Wilhelm August Theodor Steinhausen
1846 Sorau / Brandenburg – Frankfurt am Main 1924

Deutscher Maler, Zeichner, Graphiker und Illustrator

„Zweifellos ist die Landschaft der elementare Erlebnis- und Ausdrucksbereich seiner Malkunst, und auch seine religiösen und Märchenbilder sind ohne sie – ohne ihre rapide Funktion im erzählerischen und formalen Zusammenhang – nicht zu denken. Die Geschichte dieses Künstlers, des vielbeschäftigten Kirchenmalers und Dr. theol., h. c., müsste in der Tat mit den Worten beginnen: ‚Von einem der auszog, das Landschaftsmalen zu lernen...’ – Wo immer er es versucht hat, zuerst an der Berliner, dann an der Karlsruher Akademie, man ließ ihn nicht nach seinem Willen. Die Lehrer fehlten oder nahmen keine Schüler mehr an. Er musste zu den Figurenmalern... Die Landschaft ohne menschliche Figuren nimmt erst seit dem Wiener Aufenthalt Steinhausens einen breiten und entscheidenden Raum in seinem Schaffen ein.
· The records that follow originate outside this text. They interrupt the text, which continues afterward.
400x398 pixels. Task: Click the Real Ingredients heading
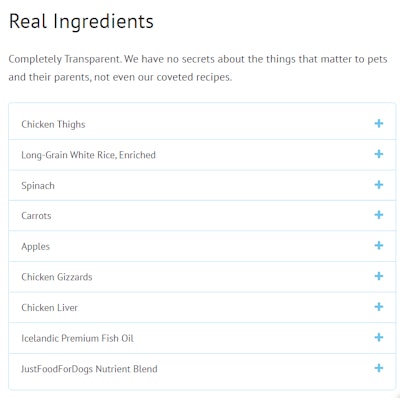click(x=81, y=22)
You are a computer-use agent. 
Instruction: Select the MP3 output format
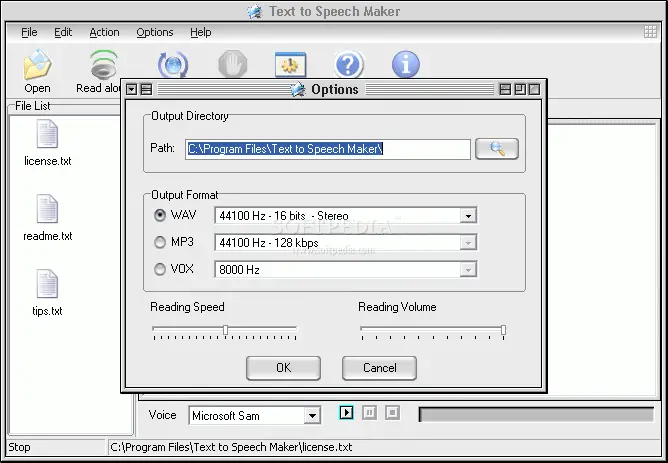(160, 242)
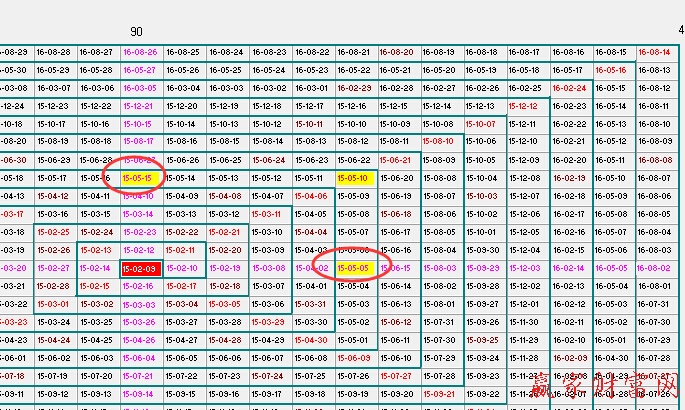Select the red highlighted 15-02-09 center cell
Image resolution: width=685 pixels, height=410 pixels.
[x=139, y=268]
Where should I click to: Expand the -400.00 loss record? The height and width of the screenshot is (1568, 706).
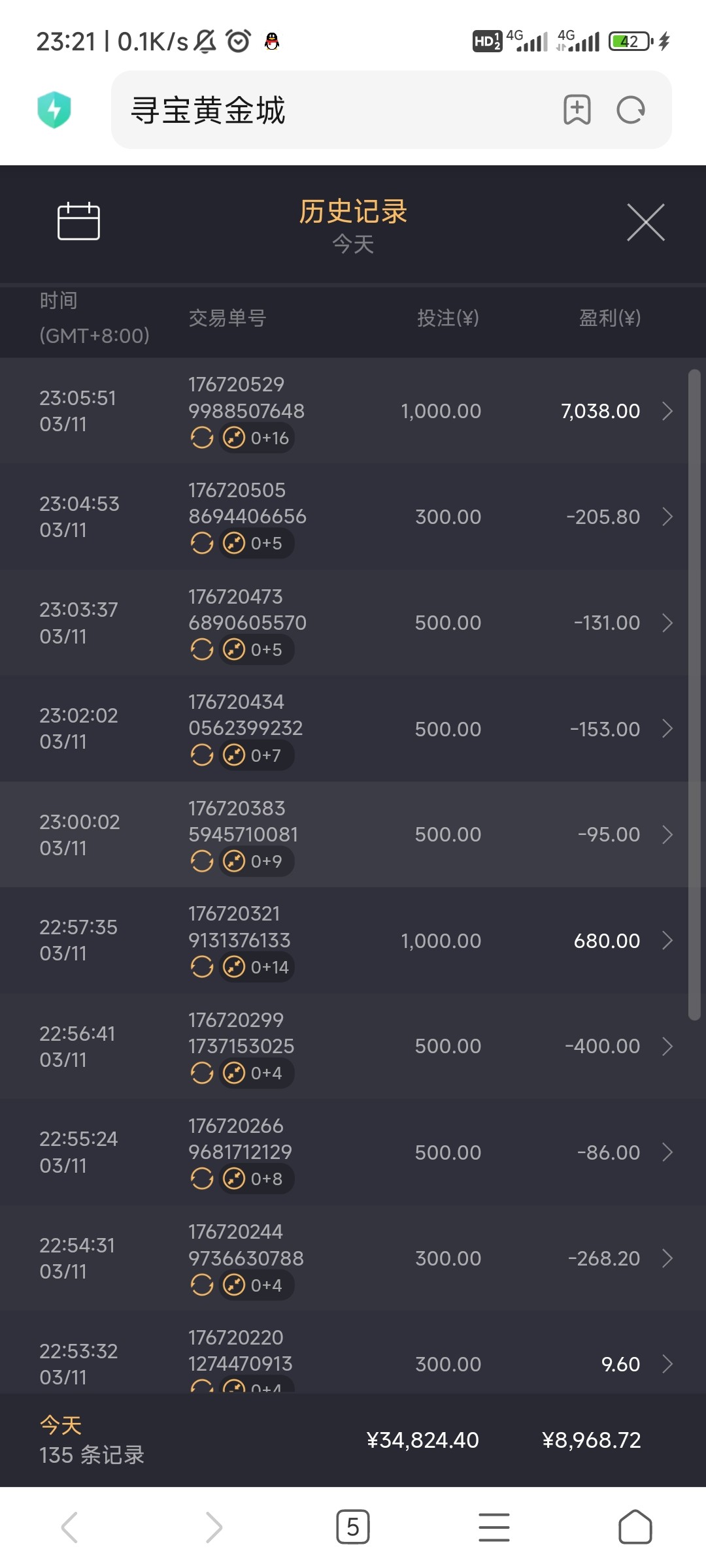point(667,1047)
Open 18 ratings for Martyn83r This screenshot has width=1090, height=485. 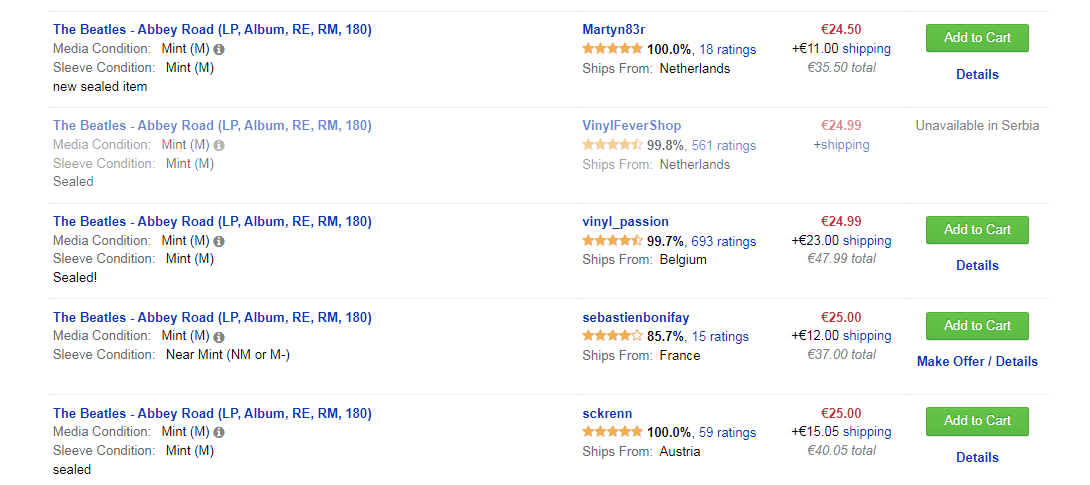point(727,49)
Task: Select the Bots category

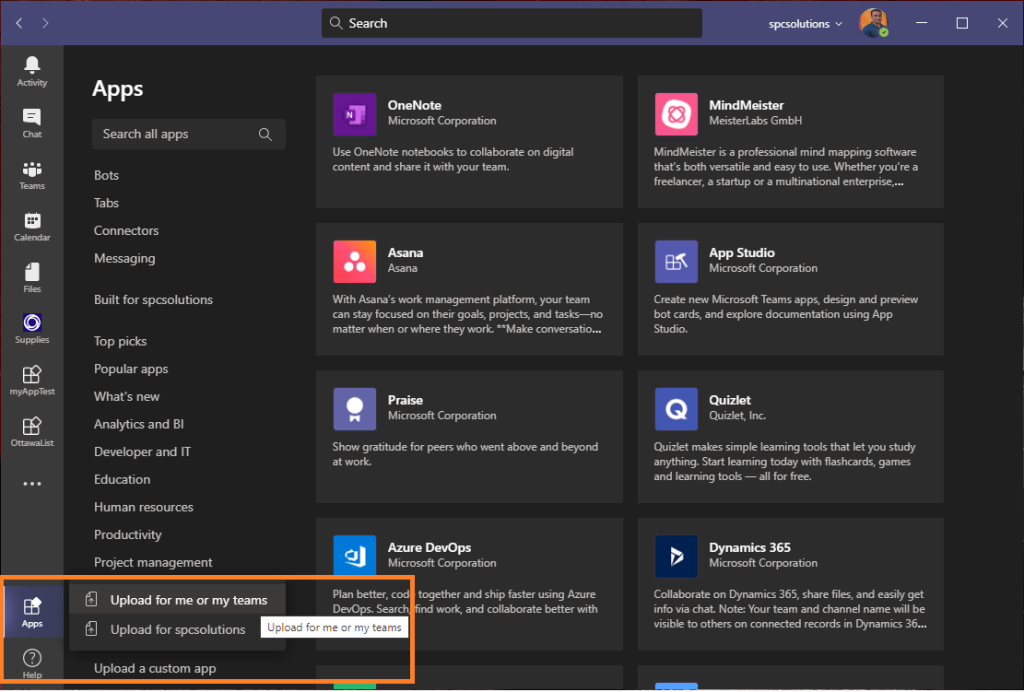Action: tap(106, 175)
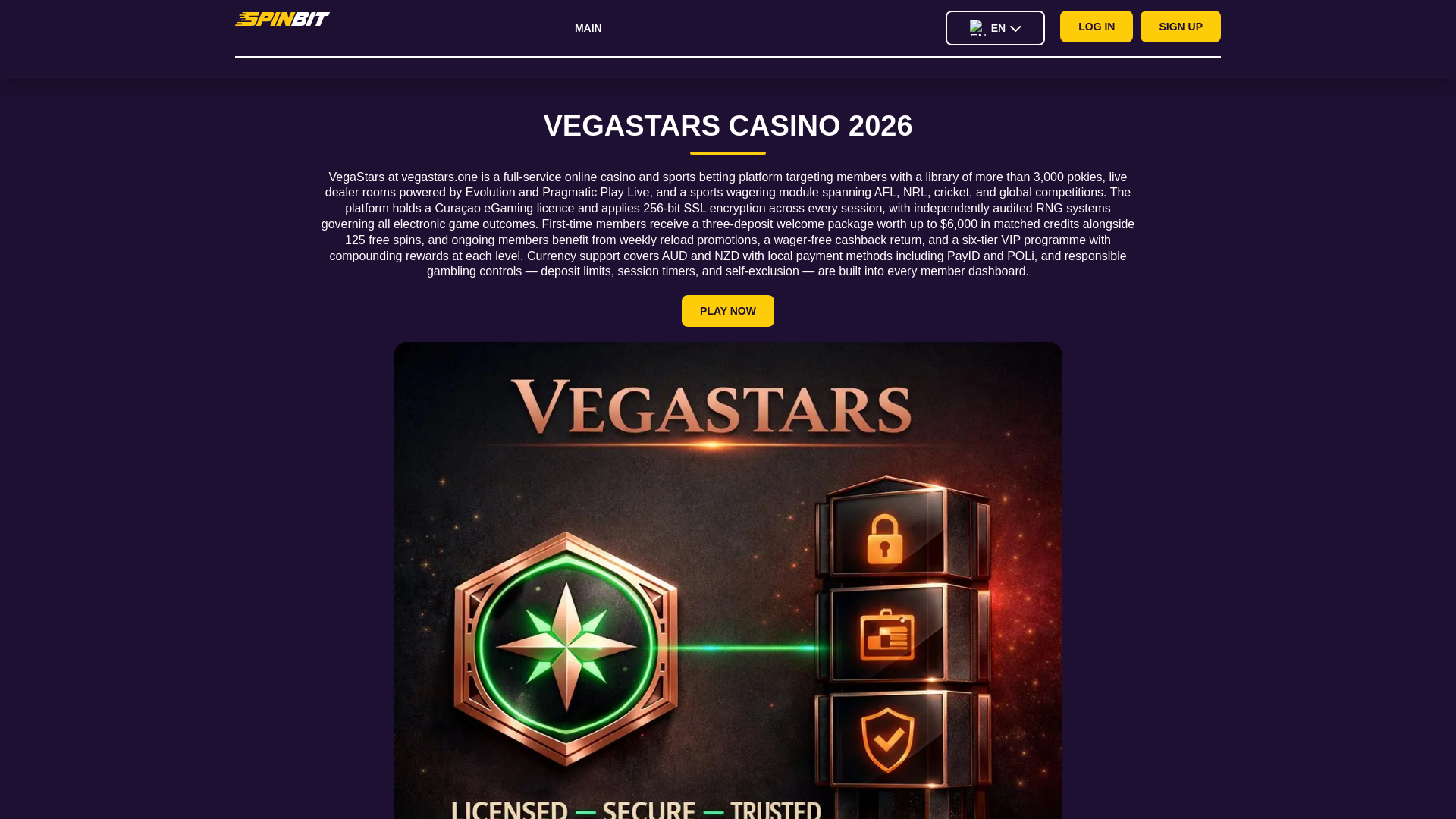
Task: Click the shield checkmark icon
Action: (x=887, y=738)
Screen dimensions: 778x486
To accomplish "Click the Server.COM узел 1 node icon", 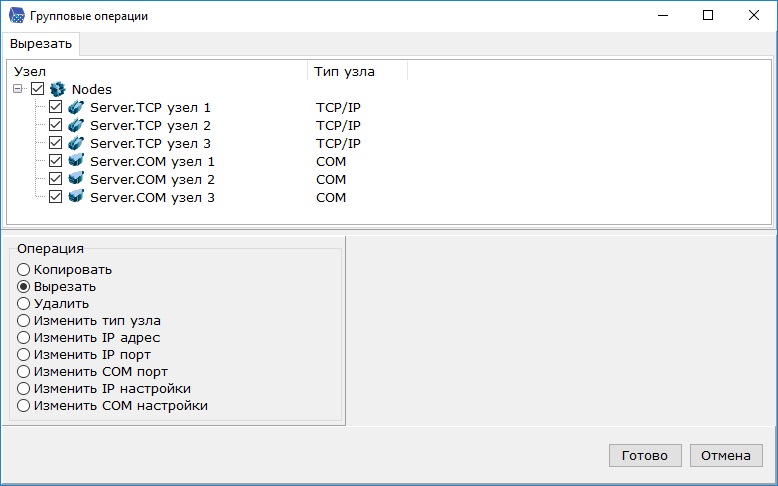I will (x=76, y=161).
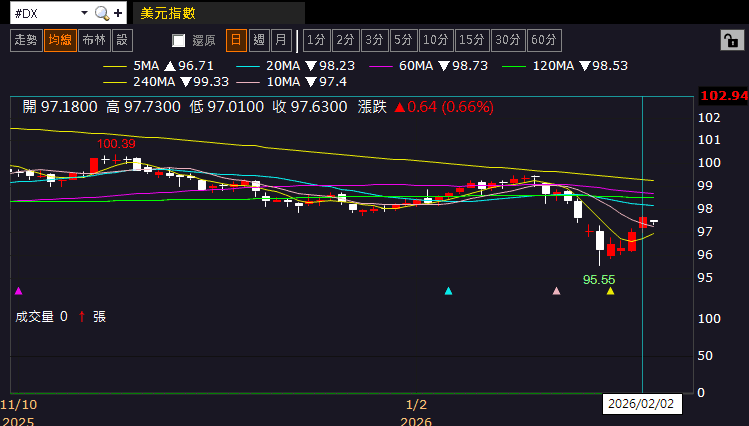This screenshot has width=749, height=426.
Task: Open the 設 settings button
Action: coord(122,40)
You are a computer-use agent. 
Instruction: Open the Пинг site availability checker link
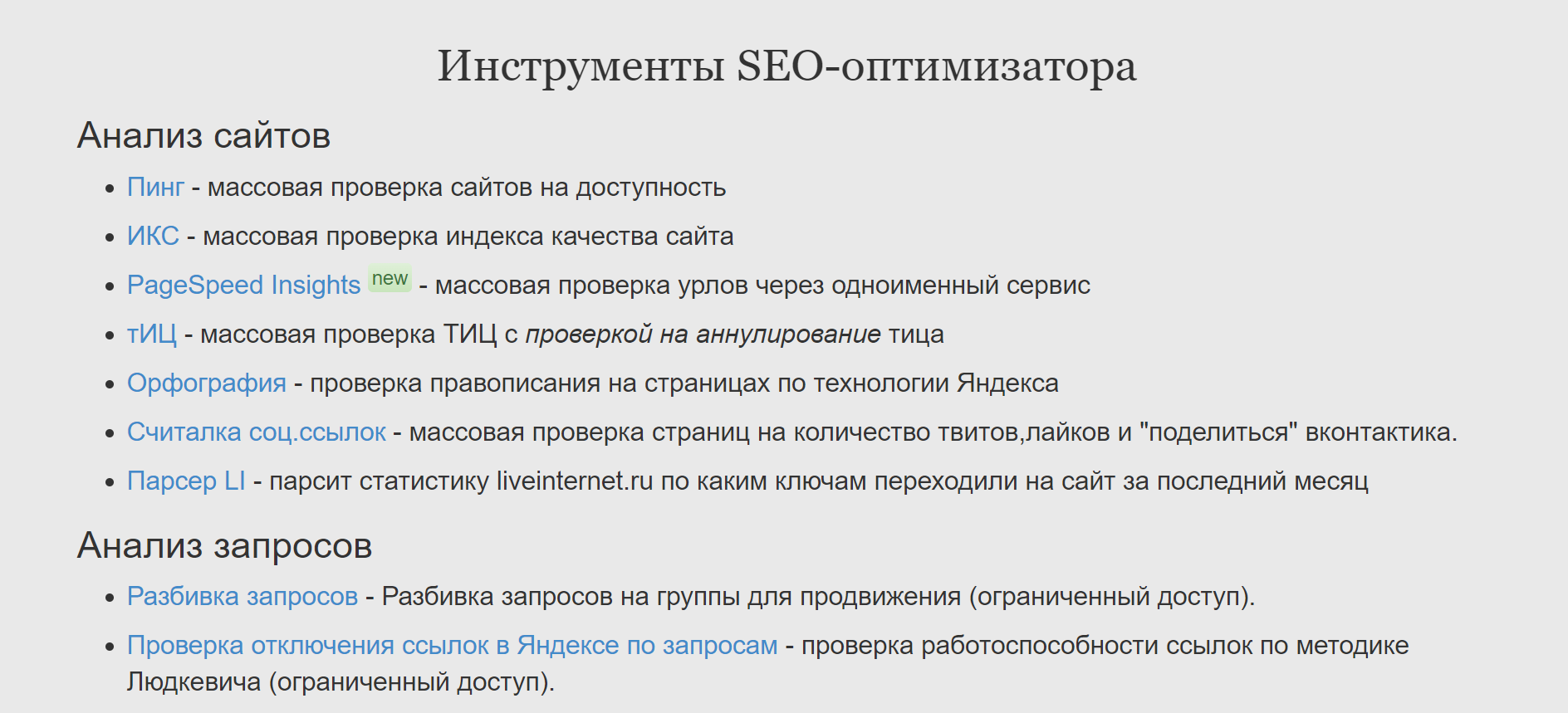[155, 188]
Dort, in der ‚Einsiedelei’ 1896/97, malte er die ersten seiner ‚Tagebuchblätter’, kleine Landschaftsstudien in Öl, die in flüssig-transparenter... Malweise flüchtige Stimmungen, Lichterscheinungen und Wolkenbildungen festhalten; rasche Impressionen, aber doch immer gleichsam auf eine Tonart gestimmt.“ (Katalog: Wilhelm Steinhausen 1846-1924. Heidelberg, Kurpfälzisches Museum, 1974, Ss. 4/5).